*** 提供データ ***

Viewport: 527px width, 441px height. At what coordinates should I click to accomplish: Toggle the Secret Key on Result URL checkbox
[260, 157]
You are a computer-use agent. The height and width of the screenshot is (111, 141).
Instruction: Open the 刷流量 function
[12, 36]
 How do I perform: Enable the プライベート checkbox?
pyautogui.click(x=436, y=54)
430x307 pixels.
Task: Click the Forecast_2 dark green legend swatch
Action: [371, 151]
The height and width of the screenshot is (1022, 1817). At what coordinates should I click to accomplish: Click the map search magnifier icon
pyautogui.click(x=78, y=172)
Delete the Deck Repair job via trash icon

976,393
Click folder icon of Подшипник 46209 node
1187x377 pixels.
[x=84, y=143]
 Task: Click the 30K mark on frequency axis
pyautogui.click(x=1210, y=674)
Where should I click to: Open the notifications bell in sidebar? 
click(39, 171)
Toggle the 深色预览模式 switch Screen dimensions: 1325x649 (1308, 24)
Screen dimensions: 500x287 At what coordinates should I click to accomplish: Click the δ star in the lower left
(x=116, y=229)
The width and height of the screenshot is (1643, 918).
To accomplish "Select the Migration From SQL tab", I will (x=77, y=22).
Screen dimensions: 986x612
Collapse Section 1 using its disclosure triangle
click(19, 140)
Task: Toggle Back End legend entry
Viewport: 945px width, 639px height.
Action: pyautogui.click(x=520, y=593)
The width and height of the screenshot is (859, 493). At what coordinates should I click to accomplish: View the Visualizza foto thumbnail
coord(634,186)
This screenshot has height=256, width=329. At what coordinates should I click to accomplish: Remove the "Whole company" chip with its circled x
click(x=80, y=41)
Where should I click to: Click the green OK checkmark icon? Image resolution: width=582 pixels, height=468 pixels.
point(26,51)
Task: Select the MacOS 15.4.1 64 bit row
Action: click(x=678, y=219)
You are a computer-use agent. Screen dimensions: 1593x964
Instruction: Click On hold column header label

***

▸ **課題**
上の行をすべて書き直し、「checkbox」を「check box」に置き換えてください。ほかの部分はそのまま残してください。

▸ **回答**
Viewport: 527px width, 441px height. At what coordinates should I click to accomplish: Toggle the Secret Key on Result URL check box
[260, 157]
You are a computer-use agent. The height and width of the screenshot is (111, 141).
Instruction: Open the 刷流量 function
[12, 36]
 How do I perform: Enable the プライベート check box?
pyautogui.click(x=436, y=54)
430x307 pixels.
Task: Click the Forecast_2 dark green legend swatch
Action: [371, 151]
The height and width of the screenshot is (1022, 1817). At what coordinates should I click to accomplish: Click the map search magnifier icon
pyautogui.click(x=78, y=172)
Delete the Deck Repair job via trash icon

976,393
Click folder icon of Подшипник 46209 node
1187x377 pixels.
[x=84, y=143]
 Task: Click the 30K mark on frequency axis
pyautogui.click(x=1210, y=674)
Where should I click to: Open the notifications bell in sidebar? 
click(39, 171)
Toggle the 深色预览模式 switch Screen dimensions: 1325x649 (1308, 24)
Screen dimensions: 500x287 At what coordinates should I click to accomplish: Click the δ star in the lower left
(x=116, y=229)
The width and height of the screenshot is (1643, 918).
To accomplish "Select the Migration From SQL tab", I will (x=77, y=22).
Screen dimensions: 986x612
Collapse Section 1 using its disclosure triangle
click(19, 140)
Task: Toggle Back End legend entry
Viewport: 945px width, 639px height.
Action: pyautogui.click(x=520, y=593)
The width and height of the screenshot is (859, 493). At what coordinates should I click to accomplish: View the Visualizza foto thumbnail
coord(634,186)
This screenshot has height=256, width=329. At what coordinates should I click to accomplish: Remove the "Whole company" chip with its circled x
click(x=80, y=41)
Where should I click to: Click the green OK checkmark icon? Image resolution: width=582 pixels, height=468 pixels.
point(26,51)
Task: Select the MacOS 15.4.1 64 bit row
Action: click(x=678, y=219)
You are a computer-use agent. Screen dimensions: 1593x964
Instruction: Click On hold column header label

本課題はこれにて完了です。